Credit Denny Hamlin with a win and a very good answer

   What makes a good race?

   Too many opinions and too little space to provide everyone's answer to that question. But the issue was sure to arise Saturday night at Richmond International Raceway. Denny Hamlin won his sixth race of the season and captured the No. 1 seed in the Chase for the Sprint Cup.

   While that is an impressive accomplishment, the immediate consensus by fans following the action on Twitter was that the racing was "boring" or fell short of expectations.

   Why? More than one person pointed out that there were "only" three cautions. Count me among the faction that does not believe good racing only comes because of wrecks or the cautions those wrecks create.

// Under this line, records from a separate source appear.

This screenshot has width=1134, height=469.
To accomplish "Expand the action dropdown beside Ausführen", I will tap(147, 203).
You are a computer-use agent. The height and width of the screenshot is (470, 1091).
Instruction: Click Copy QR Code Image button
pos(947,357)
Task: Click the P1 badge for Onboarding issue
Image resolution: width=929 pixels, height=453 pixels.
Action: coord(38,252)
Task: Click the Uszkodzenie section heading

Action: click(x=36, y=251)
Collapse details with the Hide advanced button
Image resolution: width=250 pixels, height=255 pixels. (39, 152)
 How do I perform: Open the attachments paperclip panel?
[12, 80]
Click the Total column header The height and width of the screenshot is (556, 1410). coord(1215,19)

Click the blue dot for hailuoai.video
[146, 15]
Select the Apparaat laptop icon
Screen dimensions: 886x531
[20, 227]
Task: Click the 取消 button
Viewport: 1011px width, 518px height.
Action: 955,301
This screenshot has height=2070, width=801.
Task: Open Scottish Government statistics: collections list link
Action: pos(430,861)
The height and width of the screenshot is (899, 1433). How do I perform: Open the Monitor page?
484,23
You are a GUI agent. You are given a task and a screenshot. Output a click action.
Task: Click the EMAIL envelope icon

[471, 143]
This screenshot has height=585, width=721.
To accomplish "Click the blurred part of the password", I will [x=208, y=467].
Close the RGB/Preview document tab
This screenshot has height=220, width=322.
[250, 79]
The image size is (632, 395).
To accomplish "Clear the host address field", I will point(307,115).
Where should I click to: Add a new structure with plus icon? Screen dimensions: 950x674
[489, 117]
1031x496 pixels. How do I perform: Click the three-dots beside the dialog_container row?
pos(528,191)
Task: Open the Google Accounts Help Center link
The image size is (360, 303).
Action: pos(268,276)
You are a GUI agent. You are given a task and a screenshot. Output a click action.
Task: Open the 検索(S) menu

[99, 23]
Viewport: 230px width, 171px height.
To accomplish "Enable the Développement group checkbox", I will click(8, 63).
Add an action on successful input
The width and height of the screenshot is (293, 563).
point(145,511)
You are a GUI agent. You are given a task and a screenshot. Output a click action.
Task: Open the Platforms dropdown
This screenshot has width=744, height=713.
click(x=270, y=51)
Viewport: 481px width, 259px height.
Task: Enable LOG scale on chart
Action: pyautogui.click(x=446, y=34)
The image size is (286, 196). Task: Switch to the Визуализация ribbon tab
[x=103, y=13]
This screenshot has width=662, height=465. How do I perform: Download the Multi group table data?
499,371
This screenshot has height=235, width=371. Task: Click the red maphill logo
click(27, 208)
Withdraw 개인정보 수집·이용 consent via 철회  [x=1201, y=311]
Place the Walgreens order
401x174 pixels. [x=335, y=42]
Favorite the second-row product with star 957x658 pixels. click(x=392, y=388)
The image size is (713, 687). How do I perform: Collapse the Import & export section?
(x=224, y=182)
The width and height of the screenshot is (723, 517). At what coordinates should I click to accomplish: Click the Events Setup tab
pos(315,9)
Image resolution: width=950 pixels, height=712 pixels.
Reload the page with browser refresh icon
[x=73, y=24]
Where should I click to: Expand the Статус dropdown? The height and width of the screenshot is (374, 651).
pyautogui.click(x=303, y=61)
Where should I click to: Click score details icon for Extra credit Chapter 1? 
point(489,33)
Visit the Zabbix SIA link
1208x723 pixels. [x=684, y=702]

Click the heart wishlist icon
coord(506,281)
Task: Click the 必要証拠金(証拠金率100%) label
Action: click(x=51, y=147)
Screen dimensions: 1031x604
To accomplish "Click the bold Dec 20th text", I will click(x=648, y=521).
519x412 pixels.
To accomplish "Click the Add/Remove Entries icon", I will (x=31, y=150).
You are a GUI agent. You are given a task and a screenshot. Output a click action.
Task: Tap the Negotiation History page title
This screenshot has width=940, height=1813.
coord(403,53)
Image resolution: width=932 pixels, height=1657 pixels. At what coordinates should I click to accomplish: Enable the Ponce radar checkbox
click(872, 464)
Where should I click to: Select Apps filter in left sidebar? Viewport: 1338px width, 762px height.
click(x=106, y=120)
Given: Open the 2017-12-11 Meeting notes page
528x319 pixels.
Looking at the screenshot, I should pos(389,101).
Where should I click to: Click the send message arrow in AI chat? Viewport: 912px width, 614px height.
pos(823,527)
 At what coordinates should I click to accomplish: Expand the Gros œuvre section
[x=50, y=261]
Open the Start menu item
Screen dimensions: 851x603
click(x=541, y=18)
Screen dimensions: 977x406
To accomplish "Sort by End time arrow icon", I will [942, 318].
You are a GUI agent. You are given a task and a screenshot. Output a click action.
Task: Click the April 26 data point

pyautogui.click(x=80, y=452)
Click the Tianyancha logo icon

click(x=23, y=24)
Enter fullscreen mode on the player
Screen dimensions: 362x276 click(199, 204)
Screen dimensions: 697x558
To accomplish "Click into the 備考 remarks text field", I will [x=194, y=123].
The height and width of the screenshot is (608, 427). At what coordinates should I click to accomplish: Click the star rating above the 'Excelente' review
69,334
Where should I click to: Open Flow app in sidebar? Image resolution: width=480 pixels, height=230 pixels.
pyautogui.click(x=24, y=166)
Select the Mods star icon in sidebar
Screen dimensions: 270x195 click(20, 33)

   The drivers with the two best cars most of Saturday night - Hamlin and Clint Bowyer -passed each other under green five times. Granted, that's not a lot of action in a race with only three cautions, but it certainly doesn't count as "bad racing" in my book.

   After the race, I thought Denny Hamlin provided a good explanation from behind the steering wheel as to how it is out on the track, even during times when fans watching on TV may be less than enthralled with the competition.

   "It’s so more than what people can see on TV," he said. "It’s so tough and mentally it’s tough to see a guy barreling down on you with 40 laps to go and know that you just cannot force yourself to go any harder than what you know your car is capable of.”

   There is no way a race fan or media member for that matter has any idea the pressure - mentally or physically - drivers face at any given moment in a race.

   I, for one, am not going to try to guess at an opinion based only on what I "see" - in person or on TV.

2 comments:

  1. "There's no way a racefan or media member has any idea the pressure, mentally or physically, drivers face at any given moment in a race." And this is relevant to what? That the physical and mental stresses in racing - stresses Hamlin and company are obviously handling quite well - somehow justify calling an uncompetitive race - as this Capital City 400 manifestly was - good?

    It wasn't a terrible race, but it didn't qualify as good, either. They passed each other five times - how about doing so thirty more times on top of that? When you lost the lead, Denny, how savagely did you fight to get it back?

    It is worth asking because the drivers are not motivated to win races; they are all counting points. If you're a racer worth your salt, you go for the lead, regardless of what lap it is and how savagely you have to fight to get it.

    At Pocono we saw much better racing than happened at Richmond, and by this I mean the lead changed several times a lap, notably the Gordon-Montoya-Hamlin slugfest in August.

    Give us back 50 lead changes a race and people will feel a lot better about the sport.